Actually, the (.*) is necessary in the - to _ segment to catch the digits and slashes, i.e., leave the URI in tact while converting one character at a time.

In summary,

RewriteEngine on
RewriteRule ^(.*)-(.*)$ $1_$2 [N]
RewriteRule ^\\d{4}/\\d{2}/\\d{2}/([a-z_]+)/ blog/$1 [R=301,L]

Because the - to _ is repeated so often, it’s better to use the first bit of code. The Next flag is used to tell mod_rewrite to start the next pass through the mod_rewrite code, the R=301 is used to let SE’s and your visitors know that the link has been redirected and the Last flag is to perform the redirection before handling any other mod_rewrite rules you have in your .htaccess.

Regards,

DK

DK beat me to it. I was going to try to combine the stuff that we have talked about into one rule. However, I didnt know that I had to start each line with ‘RewriteRule’.

I will try out this code and see what it does for me.
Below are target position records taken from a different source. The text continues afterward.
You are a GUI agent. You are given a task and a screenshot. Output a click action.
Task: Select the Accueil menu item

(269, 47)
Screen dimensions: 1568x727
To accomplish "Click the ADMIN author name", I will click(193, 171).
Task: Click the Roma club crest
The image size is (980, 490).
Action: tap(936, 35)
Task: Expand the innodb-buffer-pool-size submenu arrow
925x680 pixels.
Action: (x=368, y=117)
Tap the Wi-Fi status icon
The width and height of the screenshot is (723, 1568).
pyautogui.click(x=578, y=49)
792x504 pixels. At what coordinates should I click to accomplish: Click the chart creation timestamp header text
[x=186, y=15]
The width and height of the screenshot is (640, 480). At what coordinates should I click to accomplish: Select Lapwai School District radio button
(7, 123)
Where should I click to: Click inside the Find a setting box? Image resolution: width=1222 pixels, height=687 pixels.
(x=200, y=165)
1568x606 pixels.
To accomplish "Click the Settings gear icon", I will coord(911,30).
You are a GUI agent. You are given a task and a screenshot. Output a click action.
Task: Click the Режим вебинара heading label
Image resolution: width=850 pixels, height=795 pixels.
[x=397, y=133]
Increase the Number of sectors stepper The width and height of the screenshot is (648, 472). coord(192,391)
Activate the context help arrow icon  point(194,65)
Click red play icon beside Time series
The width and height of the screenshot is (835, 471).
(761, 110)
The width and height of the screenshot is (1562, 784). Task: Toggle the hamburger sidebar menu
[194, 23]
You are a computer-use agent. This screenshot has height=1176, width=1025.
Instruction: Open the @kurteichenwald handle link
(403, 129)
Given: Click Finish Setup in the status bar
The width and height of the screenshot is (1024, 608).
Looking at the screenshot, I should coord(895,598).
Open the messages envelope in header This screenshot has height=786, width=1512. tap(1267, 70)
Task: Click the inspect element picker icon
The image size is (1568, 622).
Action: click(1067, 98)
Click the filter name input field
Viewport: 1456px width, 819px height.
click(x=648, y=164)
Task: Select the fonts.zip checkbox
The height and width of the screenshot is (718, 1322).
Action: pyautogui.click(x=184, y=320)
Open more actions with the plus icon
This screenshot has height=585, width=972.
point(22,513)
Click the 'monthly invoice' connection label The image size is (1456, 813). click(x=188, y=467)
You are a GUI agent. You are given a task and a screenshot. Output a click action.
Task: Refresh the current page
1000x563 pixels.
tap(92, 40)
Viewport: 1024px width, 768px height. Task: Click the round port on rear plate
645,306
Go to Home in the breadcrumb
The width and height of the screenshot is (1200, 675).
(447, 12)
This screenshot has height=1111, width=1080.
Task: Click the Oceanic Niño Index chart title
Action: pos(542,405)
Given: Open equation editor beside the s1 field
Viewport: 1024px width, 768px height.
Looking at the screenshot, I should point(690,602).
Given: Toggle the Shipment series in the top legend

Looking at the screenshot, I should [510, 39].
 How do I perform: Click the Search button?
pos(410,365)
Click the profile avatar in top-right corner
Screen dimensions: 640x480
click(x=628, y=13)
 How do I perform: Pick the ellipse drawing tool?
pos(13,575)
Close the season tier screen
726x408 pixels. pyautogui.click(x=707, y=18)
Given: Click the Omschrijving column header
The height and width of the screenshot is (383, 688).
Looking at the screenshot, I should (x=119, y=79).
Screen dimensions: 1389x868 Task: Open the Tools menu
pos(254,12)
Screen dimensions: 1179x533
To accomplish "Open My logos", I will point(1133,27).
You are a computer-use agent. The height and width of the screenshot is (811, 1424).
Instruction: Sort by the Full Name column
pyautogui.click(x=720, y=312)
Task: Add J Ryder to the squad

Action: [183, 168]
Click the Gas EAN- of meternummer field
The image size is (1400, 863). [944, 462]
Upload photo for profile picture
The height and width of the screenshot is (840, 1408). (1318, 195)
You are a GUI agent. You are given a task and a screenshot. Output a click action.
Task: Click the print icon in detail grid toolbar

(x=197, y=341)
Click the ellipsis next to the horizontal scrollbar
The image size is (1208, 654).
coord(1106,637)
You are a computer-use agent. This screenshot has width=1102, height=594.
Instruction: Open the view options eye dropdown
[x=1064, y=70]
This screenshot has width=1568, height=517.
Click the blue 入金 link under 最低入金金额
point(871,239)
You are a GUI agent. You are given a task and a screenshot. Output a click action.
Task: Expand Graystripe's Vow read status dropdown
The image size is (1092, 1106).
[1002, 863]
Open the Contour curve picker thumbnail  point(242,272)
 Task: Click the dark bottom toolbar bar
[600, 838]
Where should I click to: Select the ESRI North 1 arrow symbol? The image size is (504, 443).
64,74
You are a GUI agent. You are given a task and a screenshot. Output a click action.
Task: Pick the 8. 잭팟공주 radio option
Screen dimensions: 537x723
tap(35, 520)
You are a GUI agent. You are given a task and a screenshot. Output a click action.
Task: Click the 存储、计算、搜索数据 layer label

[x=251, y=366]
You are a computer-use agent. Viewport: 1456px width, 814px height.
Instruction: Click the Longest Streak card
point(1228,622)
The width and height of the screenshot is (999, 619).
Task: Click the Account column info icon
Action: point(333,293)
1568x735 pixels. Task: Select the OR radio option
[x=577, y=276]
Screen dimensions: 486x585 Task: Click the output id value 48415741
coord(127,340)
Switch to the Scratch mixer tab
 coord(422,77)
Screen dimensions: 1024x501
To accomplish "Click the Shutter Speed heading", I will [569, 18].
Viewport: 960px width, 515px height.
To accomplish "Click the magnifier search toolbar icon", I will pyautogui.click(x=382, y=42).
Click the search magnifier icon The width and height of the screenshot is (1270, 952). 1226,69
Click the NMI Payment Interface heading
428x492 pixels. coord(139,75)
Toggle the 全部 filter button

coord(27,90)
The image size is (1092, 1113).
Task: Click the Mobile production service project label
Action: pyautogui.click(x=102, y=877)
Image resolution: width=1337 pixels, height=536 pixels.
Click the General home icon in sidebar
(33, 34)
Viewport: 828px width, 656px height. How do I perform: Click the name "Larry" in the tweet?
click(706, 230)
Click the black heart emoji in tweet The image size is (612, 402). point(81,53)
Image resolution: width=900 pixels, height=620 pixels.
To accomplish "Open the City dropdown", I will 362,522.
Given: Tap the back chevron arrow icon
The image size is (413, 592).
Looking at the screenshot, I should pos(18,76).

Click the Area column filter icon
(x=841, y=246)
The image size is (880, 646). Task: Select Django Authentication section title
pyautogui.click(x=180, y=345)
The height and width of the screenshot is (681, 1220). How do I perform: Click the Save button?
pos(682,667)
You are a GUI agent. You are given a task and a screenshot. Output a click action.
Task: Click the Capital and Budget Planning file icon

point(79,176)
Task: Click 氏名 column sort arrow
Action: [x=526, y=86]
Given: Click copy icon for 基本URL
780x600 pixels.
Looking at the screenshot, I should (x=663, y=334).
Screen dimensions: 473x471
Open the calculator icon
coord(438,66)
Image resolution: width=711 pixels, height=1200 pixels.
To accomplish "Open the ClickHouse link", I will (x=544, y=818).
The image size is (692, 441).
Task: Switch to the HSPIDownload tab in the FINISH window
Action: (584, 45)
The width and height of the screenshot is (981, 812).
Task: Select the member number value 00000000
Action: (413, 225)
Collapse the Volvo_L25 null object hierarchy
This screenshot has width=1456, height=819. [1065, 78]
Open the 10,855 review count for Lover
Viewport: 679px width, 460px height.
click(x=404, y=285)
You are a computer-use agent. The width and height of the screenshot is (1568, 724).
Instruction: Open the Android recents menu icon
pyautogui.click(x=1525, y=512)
This was definitely a learning experience! Next time I have to move a site to a new server and new folder structure, I at least know what to expect :slight_smile:

Florian,

Did you understand the code and the flags? To me, that’s the IMPORTANT part of this exercise.

Regards,

DK

I feel like I get most of it. Stomme explained the ([-a-z]+) really nicely. And also what the $1 means. the L flag tells it to stop it and the N flag tells it not to go through again but to start over at that point.

Is there anything else that I have to do with the htaccess or otherwise? the page is blank and the url doenst get redirected on the current code that I am using.